For this year’s biennial Lumiere light festival Durham University have brought together the producers, Artichoke, and regional writing development agency New Writing North, on an exciting collaboration that will see new works from some of the UK’s leading poets light up Durham Castle. Among them is prize winning writer Kayo Chingonyi, an Assistant Professor in our Department. Here Kayo talks about his involvement and how poetry has been a central part of his life.
A. A colleague [Simon John James] asked if I would be interested. I love bringing text and image together, and have worked with light projection before, so I was keen to get involved.
For this installation I've written a short poem that explores the theme of light and dark and have also recorded myself reading the piece. It is a piece intended to be experienced in the evening, in autumn and I'm really looking forward to people seeing it.
A. I started writing stories in primary school and then poetry around the age of 13. I got involved in the poetry scene in London and after winning the Respect Poetry Slam at 16, I started performing live at poetry events across the city.

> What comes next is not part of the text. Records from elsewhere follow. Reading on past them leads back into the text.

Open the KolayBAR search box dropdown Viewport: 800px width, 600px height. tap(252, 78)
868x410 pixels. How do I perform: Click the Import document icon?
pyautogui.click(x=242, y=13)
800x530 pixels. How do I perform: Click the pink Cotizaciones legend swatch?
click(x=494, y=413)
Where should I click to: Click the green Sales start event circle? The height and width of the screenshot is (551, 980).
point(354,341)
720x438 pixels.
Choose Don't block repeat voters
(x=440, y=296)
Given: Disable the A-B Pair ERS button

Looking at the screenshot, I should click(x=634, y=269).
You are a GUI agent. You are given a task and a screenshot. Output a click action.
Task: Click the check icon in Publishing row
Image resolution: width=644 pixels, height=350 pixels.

I took part in a series of workshops organised by Spread The Word and Apples & Snakes and by the age of 17 had started to develop a sense of poetic craft. Since then, poetry has been a central part of my life. I studied English Literature at university, continued this with a post-graduate qualification, and now am part of the English Studies Department here at Durham.

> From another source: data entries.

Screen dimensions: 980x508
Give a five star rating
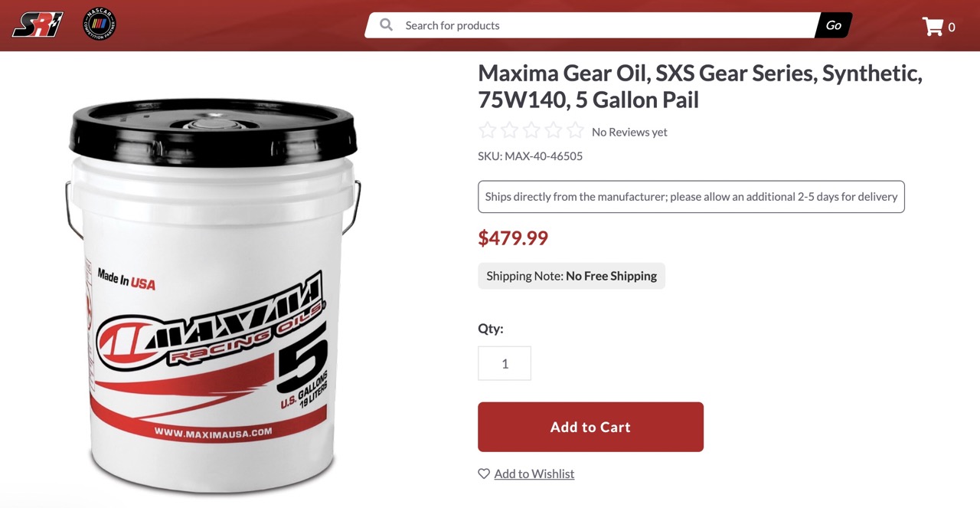pyautogui.click(x=575, y=131)
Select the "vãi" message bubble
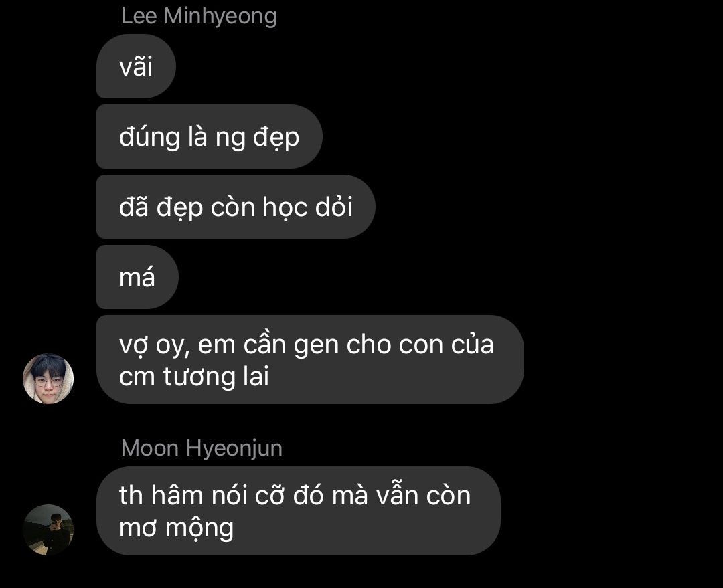The image size is (723, 588). [136, 66]

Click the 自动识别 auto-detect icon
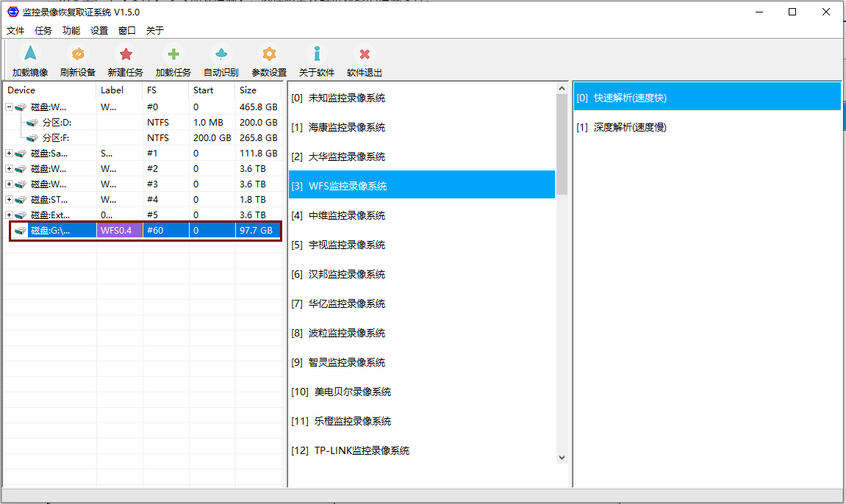pos(221,54)
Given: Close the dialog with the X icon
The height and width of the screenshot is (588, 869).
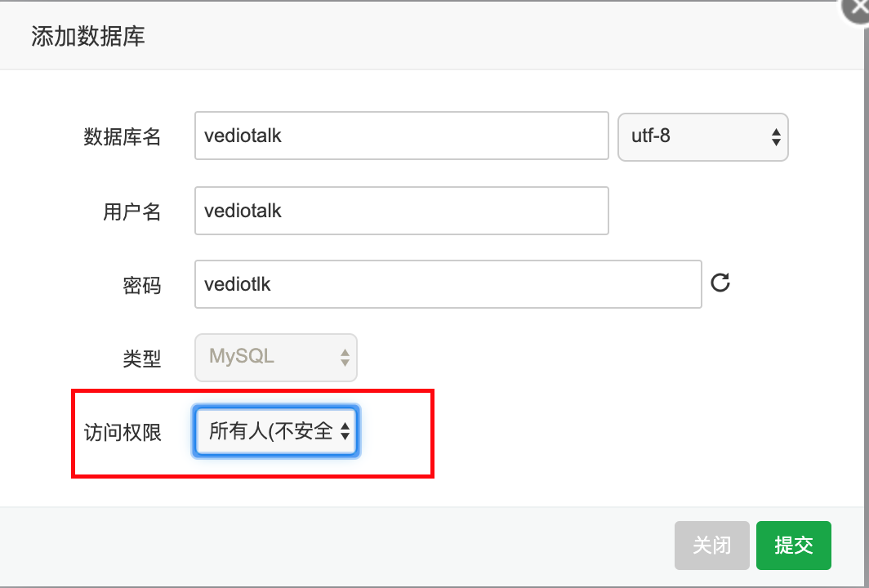Looking at the screenshot, I should [x=856, y=10].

A. I have a fascination with the English language. It is my second language and the way I learned it, through sounds and the shaping of words, was much more conscious than the way we learn our first language. This is reflected in my work which has that same engagement with the shape of words at its heart.
I am enormously inspired by places as I have moved around a lot. I am originally from Zambia, but the North East was the first place I lived in England. I spent a lot of time in County Durham visiting family friends and the region is a very important part of my creative world.
A. My very first published work was when I was 18 or 19, in a student magazine of the University of Sheffield, it still runs and is called Route 57.
My first full-length collection was published in 2017. It is called Kumukanda which means ‘initiation’ in the Zambian tribe I belong to on my father’s side. The work explores rites of passage and my position as someone who left Zambia before this formal coming of age.
Of course, publication has also involved rejection but that is a normal part of the process. I kept going and the publications have grown into spaces and places I did not necessarily imagine initially.
A. I would not say there is one particular piece of work over any others. That said, my first full length collection, Kumukanda, was a culmination of many years of writing and reflects this in its theme of rites of passage.
I sometimes think that the enterprise of writing poetry is a brief moment of pride followed by self-doubt!
One of my favourite theorists of poetry says that poetry is necessarily an enterprise based on failure as you are gesturing towards things language cannot do on an everyday basis, and you won't always succeed.